Copy the items below, from the line containing "Where should I click to: Add" through the end of the items, requests included, and shift every coordinate in the answers up by 41. Leave out the pictures.

## Entries on where items appear
────────────────

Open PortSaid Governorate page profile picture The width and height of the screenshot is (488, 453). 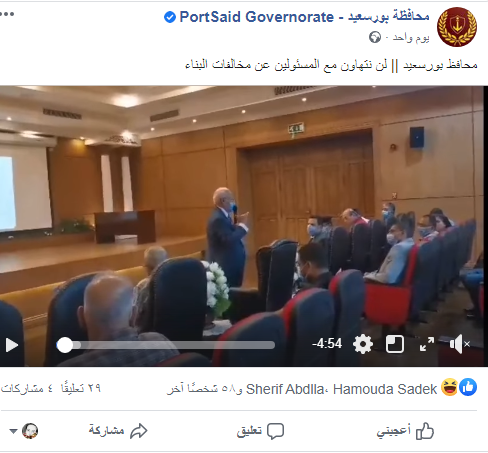coord(457,27)
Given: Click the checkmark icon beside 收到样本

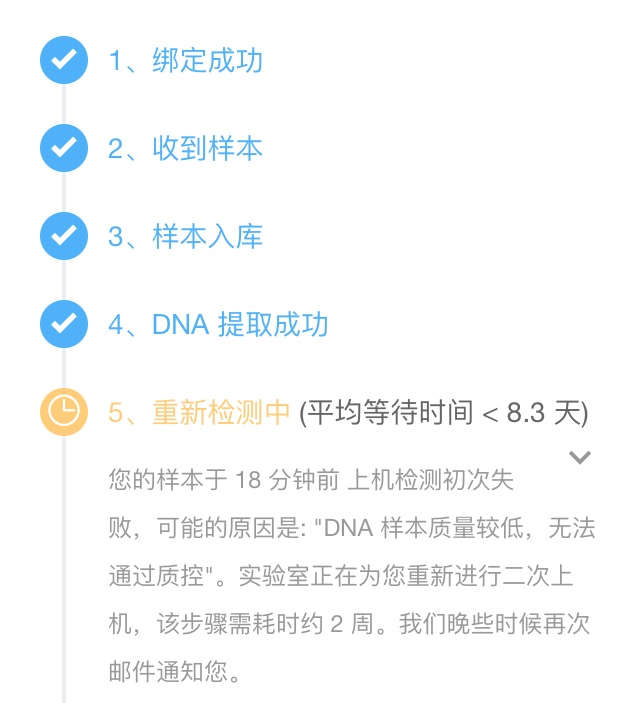Looking at the screenshot, I should click(x=64, y=148).
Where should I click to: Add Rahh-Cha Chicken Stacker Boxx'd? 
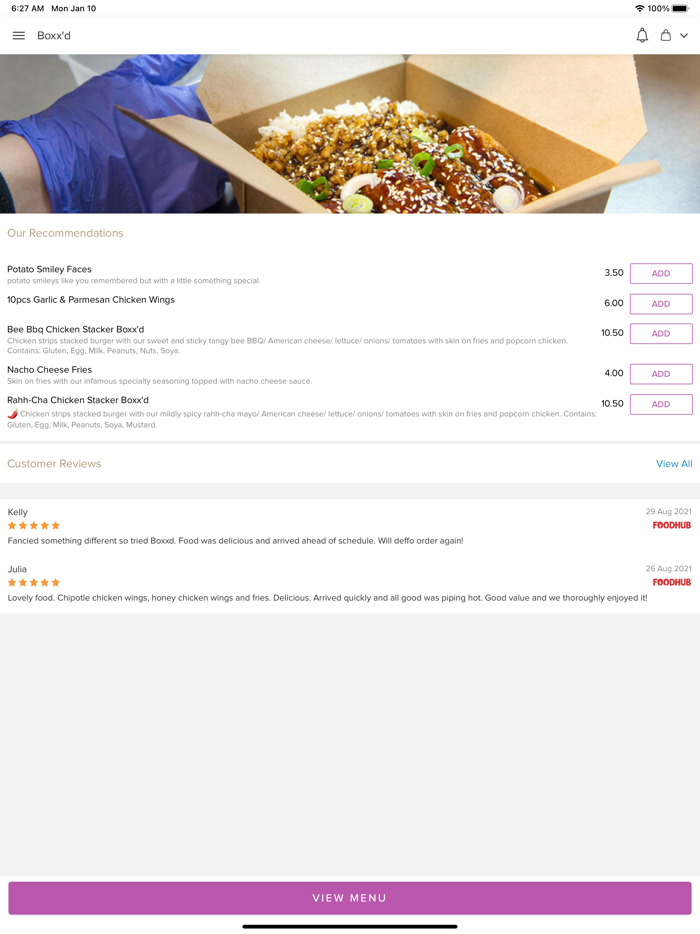(x=661, y=404)
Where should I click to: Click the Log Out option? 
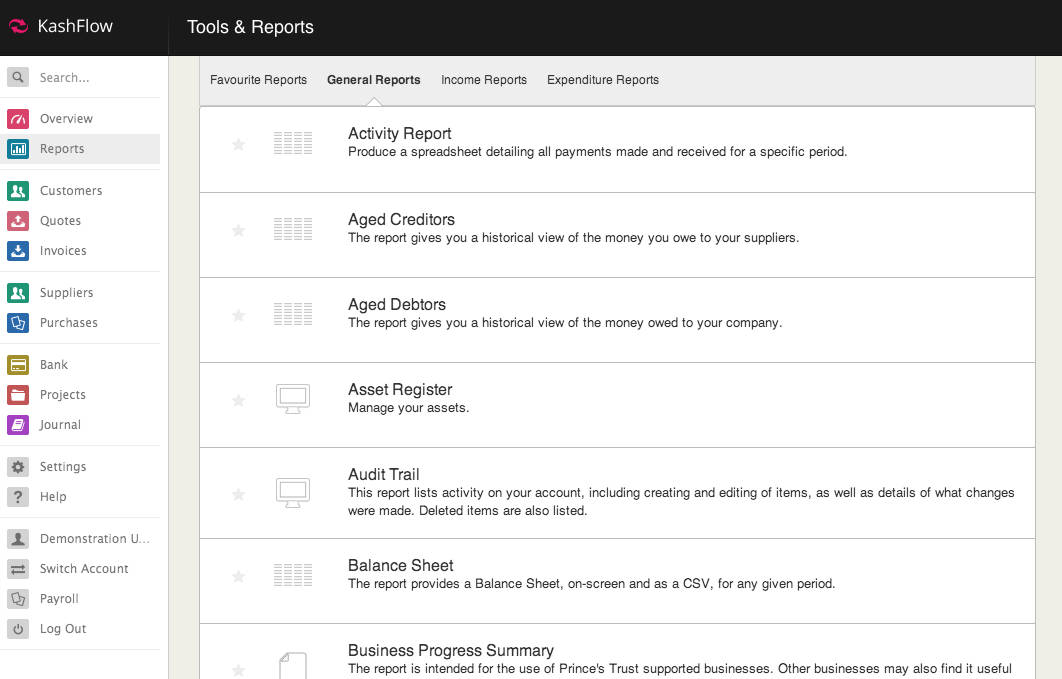[x=63, y=628]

────────────────

## Result of this exercise
Where should I click to: Add Rahh-Cha Chicken Stacker Boxx'd? 
(x=702, y=445)
Where should I click to: Click the Log Out option? 
[x=104, y=669]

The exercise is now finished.